In [1]:
# imports
import numpy as np
import pandas as pd
import plotly.express as px
import plotly.graph_objects as go

# load in data
df = pd.read_csv('../data/returns_clean.csv', parse_dates = ['timestamp'], 
                                      index_col = 'timestamp')

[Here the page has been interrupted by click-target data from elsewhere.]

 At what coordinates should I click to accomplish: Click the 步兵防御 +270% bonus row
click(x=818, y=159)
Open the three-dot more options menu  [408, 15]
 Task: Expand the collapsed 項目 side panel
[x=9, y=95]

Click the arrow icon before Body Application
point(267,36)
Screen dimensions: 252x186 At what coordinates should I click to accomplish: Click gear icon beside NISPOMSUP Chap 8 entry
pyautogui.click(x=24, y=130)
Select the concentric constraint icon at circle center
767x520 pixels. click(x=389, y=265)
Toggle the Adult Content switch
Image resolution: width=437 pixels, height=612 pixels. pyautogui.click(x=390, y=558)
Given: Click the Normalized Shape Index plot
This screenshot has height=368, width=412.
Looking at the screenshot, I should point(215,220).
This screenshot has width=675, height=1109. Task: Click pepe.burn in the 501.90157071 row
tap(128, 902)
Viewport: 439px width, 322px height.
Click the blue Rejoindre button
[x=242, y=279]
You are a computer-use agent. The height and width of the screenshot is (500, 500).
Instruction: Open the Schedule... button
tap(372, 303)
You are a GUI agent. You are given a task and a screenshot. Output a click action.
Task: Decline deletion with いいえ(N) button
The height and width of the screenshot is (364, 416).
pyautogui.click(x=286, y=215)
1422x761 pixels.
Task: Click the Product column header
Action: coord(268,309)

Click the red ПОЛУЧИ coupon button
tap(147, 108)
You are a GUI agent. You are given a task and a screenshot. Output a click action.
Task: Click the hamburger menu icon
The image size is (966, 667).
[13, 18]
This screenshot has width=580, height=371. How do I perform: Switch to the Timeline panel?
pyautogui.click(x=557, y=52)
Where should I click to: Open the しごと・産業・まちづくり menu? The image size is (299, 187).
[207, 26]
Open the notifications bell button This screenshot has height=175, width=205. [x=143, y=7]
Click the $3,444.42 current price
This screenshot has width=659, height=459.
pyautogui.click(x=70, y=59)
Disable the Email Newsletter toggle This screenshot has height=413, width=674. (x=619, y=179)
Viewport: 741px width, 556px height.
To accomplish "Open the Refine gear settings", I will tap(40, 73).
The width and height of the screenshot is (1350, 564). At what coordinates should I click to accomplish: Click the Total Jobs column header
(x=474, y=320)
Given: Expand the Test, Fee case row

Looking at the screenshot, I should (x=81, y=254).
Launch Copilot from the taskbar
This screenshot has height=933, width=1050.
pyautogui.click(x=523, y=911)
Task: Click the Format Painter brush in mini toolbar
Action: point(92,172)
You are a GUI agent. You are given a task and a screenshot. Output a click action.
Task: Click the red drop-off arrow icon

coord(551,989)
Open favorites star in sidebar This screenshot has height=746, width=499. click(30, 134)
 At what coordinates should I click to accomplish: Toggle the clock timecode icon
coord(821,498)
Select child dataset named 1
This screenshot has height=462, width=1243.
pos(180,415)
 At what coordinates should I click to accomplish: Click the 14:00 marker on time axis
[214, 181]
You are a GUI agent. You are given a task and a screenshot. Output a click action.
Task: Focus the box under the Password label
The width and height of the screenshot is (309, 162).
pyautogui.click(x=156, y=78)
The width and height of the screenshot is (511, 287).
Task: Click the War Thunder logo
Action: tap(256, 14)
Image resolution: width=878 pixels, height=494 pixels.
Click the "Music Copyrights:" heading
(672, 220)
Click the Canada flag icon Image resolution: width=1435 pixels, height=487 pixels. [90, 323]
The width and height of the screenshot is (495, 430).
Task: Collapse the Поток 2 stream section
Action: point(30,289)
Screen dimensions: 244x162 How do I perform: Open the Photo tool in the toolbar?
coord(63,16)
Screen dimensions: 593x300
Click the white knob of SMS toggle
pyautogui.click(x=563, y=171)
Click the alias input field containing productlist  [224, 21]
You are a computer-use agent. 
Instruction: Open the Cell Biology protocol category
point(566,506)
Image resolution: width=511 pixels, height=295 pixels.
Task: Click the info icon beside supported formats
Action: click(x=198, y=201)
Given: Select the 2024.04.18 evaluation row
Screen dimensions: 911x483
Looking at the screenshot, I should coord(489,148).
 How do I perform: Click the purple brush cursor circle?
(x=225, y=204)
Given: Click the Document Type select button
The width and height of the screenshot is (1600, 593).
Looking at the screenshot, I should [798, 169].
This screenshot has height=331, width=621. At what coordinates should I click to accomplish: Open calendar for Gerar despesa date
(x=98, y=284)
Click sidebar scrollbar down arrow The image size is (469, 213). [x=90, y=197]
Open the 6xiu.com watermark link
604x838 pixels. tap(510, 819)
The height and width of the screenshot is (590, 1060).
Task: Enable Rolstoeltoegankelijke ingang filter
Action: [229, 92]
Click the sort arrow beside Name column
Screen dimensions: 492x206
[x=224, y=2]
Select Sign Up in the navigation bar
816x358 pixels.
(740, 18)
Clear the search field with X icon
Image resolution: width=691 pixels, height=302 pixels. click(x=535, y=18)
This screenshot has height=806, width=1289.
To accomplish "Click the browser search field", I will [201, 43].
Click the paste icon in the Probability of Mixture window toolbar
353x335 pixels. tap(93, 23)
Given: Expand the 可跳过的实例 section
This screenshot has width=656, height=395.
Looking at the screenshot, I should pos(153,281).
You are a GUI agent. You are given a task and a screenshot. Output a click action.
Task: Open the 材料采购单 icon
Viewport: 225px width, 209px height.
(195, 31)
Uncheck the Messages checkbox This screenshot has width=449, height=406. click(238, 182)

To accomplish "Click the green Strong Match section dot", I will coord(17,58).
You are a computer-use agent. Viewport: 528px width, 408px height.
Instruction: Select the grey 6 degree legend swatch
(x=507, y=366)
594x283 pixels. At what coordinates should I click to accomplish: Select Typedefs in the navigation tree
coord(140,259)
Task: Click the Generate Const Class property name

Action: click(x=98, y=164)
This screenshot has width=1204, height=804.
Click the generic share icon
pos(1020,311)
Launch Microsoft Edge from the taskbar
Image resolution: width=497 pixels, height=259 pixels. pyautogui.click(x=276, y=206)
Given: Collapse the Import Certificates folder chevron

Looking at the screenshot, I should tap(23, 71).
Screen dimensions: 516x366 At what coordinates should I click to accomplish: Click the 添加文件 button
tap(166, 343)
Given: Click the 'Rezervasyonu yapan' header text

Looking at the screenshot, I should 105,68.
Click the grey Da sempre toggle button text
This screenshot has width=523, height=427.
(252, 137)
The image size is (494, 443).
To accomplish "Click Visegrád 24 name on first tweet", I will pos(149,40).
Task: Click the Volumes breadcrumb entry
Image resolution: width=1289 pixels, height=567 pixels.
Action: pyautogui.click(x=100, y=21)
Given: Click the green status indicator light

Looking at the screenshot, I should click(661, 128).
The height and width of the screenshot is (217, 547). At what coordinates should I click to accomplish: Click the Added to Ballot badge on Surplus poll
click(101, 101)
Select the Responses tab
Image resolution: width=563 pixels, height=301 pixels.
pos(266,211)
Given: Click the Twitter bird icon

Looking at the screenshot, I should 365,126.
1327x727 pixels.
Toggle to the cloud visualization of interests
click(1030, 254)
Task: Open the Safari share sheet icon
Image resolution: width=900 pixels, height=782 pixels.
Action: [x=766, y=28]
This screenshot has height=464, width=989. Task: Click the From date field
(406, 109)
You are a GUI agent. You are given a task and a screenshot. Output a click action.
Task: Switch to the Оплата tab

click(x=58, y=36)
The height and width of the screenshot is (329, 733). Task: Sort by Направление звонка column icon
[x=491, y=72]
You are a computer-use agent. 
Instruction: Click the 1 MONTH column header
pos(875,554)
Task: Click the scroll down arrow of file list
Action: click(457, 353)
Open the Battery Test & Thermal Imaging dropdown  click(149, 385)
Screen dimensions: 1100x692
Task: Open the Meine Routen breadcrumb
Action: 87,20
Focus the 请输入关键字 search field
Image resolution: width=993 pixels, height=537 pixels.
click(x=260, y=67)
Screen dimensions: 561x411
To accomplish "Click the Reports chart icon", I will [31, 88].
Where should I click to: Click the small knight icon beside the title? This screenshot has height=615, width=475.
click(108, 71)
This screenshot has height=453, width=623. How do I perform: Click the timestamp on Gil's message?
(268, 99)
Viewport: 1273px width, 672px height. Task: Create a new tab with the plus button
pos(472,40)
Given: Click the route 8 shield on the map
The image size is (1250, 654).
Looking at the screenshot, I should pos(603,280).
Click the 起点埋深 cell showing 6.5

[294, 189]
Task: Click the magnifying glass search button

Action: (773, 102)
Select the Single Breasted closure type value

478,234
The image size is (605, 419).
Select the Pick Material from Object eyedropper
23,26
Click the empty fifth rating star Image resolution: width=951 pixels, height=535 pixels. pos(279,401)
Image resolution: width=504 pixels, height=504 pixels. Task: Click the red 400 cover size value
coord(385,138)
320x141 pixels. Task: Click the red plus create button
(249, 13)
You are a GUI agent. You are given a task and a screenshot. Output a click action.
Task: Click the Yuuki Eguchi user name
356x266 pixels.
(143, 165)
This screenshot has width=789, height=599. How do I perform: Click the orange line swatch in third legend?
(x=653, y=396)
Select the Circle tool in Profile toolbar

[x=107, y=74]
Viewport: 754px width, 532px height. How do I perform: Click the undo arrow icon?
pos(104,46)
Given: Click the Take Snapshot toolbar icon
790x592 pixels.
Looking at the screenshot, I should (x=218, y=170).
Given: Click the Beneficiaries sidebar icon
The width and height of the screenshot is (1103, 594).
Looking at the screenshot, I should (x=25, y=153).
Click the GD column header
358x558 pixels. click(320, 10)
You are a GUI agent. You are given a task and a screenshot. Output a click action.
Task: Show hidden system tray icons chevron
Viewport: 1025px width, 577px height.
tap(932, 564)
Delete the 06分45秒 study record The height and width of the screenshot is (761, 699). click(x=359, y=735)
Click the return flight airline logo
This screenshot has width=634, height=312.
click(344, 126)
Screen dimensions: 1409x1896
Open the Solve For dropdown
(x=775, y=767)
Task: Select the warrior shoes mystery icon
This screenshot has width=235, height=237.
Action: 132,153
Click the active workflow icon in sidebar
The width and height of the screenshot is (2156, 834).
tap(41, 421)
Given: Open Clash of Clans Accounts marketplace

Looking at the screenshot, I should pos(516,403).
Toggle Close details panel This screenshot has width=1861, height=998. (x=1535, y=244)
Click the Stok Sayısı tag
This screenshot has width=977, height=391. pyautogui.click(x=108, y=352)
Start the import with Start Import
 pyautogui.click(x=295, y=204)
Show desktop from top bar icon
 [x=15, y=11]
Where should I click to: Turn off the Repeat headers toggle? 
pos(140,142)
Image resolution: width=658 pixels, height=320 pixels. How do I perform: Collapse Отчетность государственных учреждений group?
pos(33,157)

coin_names = [col.split('_')[0] for col in df.columns]

In [2]:
df2 = df.copy()

df2 -= df2.mean()
df2 /= df2.std()

In [3]:
U, S, Vt = np.linalg.svd(df2)
px.scatter(x = Vt[0, :], y = Vt[1, :], 
           labels = coin_names, color = coin_names,
           title = "Latent Relationships Between Different Crypto Tokens")

In [4]:
# latent relationships between different trading days
trading_days = np.arange(len(df.index))
px.scatter(x = U[:, 0], y = U[:, 1], 
           hover_name = df.index, color = trading_days,
           title = "Latent Relationships Between Different Trading Days During Dataset")

**TO DO:** 

Try and cluster w/ KMeans + PCA

 - Use PCA to reduce dimensionality of dataset (probably keep 95% of explained variance)
 - Fit KMeans to find optimal # of clusters using Silhouette Score (or some other metric) w/ training, validation, test sets (can report these scores in our final report)
 - Visualize on reduced dataset similar to above chart, but this time color coded w/ cluster labels (how well do different clusters separate themselves?)
 - Report patterns contained within different clusters -- any overarching themes?

Mark W's note on above - are there certain clusters we already have in mind? In terms of training/validation/test?

### Finding the amount of PCA components that fits the 95%+ threshold of explained variance

Here, we see 16 PCA components are required to explain 95% of the variance, thus reducing the dimensionality from 189 (various crypto prices) to just 16 features.

In [25]:
from sklearn.decomposition import PCA

n_component = [x for x in range(1,20)]
explained_var = []

for nc in n_component:
    pca = PCA(n_components=nc)
    pca.fit(df2)
    explained_var.append(np.sum(pca.explained_variance_))

explained_var_pca_df = pd.DataFrame()
explained_var_pca_df['number_of_components'] = n_component
explained_var_pca_df['explained_variance'] = explained_var


fig = px.line(explained_var_pca_df, x="number_of_components", y="explained_variance", title='Explained Variance by Number of PCA Components',markers=True)

fig.show()


In [47]:
pca = PCA(n_components=16)
pca.fit(df2)

df_reduced_16 = pca.transform(df2)
df_reduced_16 = pd.DataFrame(df_reduced_16)
df_reduced_16.index = df2.index

### Exploring Clustering

Similar the 2nd graph, exploring just 2 or 3 principal components to identify any distince clusters indicates that distinct clusters do not form with 2 or 3 principal components. I.e. it is difficult to identify distinct clusters visually.

In [68]:

trading_days = np.arange(len(df_reduced_16.index))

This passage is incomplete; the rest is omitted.